Is there any debugging we could try on the ESXi host?

govint commented 6 years ago

@danielbjornadal, is this the problem,

docker ps -a CONTAINER ID IMAGE COMMAND CREATED STATUS PORTS NAMES b8c51d612bd7 busybox "sh" 5 seconds ago Up 4 seconds voltest1 4f55637b76c2 busybox "sh" 18 hours ago Up 18 hours voltest

docker exec -it b8c51d612bd7 bash OCI runtime exec failed: exec failed: container_linux.go:348: starting container process caused "exec: \"bash\": executable file not found in $PATH": unknown

docker exec -it b8c51d612bd7 /bin/bash OCI runtime exec failed: exec failed: container_linux.go:348: starting container process caused "exec: \"/bin/bash\": stat /bin/bash: no such file or directory": unknown root@sc-rdops-vm02-dhcp-52-237:~# docker exec -it b8c51d612bd7 /bin/sh

/ # ps PID USER TIME COMMAND 1 root 0:00 sh 13 root 0:00 /bin/sh 18 root 0:00 ps / #

bash doesn't exist in the busybox image

danielbjornadal commented 6 years ago

@govint My bad. I was so focused on the problem, I did not check that busybox had bash.

The problem started with using this plugin through Rancher.
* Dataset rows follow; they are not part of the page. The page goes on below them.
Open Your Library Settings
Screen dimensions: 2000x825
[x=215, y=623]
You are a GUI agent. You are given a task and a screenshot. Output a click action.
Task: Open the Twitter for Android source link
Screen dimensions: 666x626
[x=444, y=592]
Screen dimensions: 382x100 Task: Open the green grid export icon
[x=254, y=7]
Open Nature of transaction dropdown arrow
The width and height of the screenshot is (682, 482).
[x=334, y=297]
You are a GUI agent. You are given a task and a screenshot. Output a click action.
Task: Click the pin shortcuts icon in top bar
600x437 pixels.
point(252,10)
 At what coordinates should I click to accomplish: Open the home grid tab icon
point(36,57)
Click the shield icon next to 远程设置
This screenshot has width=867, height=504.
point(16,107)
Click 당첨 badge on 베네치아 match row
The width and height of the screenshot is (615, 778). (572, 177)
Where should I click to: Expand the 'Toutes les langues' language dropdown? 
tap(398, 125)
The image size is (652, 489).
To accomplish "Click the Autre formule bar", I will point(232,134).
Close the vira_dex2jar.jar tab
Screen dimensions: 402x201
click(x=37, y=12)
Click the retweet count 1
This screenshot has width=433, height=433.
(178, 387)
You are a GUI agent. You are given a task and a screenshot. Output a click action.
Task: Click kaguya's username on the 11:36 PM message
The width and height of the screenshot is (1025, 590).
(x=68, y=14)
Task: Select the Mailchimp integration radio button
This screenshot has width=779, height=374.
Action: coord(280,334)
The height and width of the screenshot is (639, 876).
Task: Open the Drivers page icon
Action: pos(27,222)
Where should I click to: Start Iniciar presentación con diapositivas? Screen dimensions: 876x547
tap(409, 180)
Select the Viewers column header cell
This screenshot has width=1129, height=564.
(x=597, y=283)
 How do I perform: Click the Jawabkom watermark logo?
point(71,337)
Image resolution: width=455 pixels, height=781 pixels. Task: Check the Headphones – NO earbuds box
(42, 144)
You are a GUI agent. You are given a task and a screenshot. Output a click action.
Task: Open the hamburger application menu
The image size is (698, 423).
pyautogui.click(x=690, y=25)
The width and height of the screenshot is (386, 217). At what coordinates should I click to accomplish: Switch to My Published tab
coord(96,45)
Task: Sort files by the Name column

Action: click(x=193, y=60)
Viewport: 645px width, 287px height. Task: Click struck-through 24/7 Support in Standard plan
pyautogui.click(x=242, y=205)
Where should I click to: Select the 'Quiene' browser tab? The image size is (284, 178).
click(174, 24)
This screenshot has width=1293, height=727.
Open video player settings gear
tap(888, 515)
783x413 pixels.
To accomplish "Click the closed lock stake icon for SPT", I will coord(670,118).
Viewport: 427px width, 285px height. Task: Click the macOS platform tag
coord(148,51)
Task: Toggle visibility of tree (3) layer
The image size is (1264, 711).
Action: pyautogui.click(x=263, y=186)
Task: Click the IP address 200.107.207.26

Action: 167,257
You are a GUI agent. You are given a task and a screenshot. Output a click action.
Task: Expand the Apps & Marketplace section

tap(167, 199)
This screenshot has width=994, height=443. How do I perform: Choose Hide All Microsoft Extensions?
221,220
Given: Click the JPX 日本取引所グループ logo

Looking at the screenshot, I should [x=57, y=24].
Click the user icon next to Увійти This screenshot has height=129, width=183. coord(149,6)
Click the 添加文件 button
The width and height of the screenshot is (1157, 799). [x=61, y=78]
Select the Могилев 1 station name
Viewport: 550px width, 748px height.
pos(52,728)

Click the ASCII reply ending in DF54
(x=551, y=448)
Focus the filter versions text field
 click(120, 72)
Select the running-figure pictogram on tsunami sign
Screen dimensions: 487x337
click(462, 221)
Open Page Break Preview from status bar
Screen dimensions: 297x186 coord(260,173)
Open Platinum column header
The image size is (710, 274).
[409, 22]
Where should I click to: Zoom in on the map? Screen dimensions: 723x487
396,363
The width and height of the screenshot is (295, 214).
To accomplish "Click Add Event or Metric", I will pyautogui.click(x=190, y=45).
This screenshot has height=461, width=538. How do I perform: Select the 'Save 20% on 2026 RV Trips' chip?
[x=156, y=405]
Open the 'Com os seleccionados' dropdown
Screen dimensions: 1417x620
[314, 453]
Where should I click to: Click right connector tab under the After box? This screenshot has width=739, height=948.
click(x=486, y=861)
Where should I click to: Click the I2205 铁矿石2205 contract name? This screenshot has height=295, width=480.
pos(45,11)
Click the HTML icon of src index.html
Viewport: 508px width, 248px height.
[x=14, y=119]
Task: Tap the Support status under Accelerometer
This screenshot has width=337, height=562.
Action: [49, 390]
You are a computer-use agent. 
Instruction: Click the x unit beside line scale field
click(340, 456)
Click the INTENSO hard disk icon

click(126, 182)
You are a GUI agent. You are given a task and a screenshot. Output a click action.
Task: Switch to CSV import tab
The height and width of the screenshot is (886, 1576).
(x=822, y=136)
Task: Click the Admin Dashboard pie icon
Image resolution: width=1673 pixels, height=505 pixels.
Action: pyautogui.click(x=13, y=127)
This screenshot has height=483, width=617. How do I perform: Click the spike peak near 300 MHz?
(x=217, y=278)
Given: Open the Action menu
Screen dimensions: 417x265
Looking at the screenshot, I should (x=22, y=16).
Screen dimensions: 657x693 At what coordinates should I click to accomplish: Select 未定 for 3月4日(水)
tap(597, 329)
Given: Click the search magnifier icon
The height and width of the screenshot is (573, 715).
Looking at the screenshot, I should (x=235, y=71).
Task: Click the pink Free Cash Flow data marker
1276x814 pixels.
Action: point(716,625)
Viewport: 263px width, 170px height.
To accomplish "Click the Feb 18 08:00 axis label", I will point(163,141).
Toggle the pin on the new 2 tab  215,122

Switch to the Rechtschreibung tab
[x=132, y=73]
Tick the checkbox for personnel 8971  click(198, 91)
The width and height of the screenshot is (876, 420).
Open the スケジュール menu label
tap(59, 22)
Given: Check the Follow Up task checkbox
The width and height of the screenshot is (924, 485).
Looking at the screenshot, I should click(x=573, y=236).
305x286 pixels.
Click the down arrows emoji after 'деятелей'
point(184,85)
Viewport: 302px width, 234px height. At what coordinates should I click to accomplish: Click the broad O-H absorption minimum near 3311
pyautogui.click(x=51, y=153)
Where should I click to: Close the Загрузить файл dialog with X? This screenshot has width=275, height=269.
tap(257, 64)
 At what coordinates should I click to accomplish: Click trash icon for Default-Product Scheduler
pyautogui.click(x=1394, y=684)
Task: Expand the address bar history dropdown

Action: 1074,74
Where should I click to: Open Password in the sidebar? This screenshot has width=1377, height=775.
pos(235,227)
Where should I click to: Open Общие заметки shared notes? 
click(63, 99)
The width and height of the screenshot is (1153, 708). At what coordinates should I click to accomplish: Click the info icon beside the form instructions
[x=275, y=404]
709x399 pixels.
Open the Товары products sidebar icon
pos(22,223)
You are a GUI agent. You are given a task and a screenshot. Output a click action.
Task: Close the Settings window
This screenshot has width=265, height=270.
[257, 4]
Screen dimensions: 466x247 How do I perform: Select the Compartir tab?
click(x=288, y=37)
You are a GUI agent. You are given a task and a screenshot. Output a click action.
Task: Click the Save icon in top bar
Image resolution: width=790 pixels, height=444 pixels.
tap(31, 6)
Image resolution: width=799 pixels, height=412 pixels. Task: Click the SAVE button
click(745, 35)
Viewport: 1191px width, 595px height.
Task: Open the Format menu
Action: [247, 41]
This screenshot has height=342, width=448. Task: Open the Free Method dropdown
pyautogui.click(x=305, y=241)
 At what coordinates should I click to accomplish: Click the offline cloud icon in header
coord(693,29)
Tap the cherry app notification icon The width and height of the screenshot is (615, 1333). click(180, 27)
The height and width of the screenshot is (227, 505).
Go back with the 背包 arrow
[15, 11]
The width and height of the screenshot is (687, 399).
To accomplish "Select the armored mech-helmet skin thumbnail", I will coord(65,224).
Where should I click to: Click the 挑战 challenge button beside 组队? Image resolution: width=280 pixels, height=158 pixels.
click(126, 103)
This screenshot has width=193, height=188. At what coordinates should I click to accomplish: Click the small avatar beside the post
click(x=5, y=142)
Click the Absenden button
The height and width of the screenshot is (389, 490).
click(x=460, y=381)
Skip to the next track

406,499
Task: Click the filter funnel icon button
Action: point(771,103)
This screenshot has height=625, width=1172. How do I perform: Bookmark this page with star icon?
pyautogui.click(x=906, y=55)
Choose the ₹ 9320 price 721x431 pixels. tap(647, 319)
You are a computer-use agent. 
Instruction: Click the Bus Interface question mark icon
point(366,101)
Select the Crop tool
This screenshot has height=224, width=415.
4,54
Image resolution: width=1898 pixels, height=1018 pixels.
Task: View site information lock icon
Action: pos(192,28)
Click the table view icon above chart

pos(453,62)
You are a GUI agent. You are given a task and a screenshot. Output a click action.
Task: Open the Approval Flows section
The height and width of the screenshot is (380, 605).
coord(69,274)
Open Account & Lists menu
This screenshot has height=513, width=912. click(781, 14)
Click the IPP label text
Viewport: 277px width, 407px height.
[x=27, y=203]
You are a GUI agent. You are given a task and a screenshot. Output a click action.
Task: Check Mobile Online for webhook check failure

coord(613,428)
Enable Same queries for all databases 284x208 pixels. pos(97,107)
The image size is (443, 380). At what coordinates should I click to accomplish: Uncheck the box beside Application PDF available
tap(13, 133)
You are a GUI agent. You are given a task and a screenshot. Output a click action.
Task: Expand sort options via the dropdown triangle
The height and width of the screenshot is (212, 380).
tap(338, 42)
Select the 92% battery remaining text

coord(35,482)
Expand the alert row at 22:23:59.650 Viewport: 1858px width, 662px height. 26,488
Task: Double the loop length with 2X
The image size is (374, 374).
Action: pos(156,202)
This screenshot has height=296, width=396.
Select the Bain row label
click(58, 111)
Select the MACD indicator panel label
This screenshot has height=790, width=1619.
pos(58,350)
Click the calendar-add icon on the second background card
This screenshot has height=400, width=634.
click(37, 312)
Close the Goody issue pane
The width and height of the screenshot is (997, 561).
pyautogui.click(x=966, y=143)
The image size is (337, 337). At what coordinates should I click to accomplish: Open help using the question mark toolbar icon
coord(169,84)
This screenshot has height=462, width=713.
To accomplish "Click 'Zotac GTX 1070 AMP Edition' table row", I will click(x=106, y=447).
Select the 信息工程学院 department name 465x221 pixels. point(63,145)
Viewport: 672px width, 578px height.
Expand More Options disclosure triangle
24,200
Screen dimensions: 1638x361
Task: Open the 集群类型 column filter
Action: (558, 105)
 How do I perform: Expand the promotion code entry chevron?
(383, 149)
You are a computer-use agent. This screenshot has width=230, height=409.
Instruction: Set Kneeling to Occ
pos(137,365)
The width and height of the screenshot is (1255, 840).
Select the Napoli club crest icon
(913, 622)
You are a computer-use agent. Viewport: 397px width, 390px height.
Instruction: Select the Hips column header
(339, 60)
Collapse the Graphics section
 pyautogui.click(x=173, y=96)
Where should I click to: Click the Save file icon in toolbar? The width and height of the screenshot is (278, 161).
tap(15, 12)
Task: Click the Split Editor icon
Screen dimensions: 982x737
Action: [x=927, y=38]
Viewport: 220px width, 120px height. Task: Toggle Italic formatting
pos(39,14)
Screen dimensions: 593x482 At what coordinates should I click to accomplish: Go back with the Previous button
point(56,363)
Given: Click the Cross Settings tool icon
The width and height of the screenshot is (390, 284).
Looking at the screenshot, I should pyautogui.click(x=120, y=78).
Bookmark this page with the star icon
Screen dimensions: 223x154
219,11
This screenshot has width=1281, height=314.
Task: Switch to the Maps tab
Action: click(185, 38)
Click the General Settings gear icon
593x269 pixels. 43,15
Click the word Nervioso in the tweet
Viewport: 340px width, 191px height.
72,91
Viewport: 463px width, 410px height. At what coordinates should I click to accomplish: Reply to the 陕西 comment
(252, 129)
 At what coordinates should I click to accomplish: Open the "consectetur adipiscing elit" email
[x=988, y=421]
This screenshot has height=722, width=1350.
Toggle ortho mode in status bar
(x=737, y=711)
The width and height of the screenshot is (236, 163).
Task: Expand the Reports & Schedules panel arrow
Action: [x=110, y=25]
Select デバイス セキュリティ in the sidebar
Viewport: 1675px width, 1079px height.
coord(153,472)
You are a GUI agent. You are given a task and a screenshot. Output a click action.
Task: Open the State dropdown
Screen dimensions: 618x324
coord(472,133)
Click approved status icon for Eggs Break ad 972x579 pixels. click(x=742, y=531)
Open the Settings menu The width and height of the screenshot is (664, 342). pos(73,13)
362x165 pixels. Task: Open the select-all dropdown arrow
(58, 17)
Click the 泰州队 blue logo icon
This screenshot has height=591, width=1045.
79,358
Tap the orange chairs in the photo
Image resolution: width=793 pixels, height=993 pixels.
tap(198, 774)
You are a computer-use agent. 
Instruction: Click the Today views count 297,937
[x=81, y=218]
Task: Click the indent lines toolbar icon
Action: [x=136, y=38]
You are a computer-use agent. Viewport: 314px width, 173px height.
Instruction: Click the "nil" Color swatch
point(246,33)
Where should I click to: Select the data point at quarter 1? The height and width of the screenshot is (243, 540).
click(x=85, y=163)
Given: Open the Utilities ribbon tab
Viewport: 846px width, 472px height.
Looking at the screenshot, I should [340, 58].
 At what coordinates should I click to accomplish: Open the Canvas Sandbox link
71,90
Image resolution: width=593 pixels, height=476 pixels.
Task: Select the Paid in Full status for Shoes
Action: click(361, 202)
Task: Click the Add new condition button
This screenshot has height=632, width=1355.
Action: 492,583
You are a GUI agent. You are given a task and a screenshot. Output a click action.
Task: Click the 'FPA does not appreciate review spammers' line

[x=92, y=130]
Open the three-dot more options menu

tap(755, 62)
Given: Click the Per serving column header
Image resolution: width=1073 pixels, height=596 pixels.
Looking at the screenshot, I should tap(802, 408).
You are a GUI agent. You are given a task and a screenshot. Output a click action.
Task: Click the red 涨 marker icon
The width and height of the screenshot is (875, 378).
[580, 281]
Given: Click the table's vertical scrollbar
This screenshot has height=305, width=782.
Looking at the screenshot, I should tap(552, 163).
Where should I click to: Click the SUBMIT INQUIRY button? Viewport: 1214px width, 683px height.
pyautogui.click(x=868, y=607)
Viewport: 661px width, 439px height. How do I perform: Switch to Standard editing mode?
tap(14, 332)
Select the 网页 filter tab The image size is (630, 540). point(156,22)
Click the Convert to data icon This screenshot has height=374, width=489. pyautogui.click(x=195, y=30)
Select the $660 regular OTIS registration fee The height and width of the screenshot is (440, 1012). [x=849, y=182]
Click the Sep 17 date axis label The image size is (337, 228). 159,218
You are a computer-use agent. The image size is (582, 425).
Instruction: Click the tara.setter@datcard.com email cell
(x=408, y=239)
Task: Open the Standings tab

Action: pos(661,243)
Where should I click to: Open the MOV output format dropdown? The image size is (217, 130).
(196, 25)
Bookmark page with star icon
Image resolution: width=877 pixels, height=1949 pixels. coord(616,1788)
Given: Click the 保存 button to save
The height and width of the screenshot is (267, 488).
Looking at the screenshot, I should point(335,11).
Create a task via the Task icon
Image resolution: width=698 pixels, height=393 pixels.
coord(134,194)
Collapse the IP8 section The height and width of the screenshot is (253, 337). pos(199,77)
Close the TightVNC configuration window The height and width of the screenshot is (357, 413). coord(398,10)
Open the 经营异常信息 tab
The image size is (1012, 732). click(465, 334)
If you install the plugin on the Rancher Agent host, and try to start a container using the vpshere volume plugin (using ubuntu:xenial this time :), the container is stuck in a starting state.

image

image

If I then try to to bash into the container from the host, it works. Don't know if this is a plugin or Rancher problem, but it looks like that Rancher can't see the container status.

# docker exec -it voltest3 bash
root@aab205625af5:

Rancher Server: v1.6.17-rc3 Rancher Agent: v1.2.10

govint commented 6 years ago

@danielbjornadal ok, without Rancher this problem doesn;t seem to be an issue. Could you check with Rancher on this issue first. If on Rancher the plugin shows the proper status attached/detached at least we know the plugin is mounting/unmounting the volume whenever it's requested to do so. I don't believe this is a plugin issue.

danielbjornadal commented 6 years ago

Rancher issue: https://github.com/rancher/rancher/issues/12863 Plugin attach and detach the volume as it should.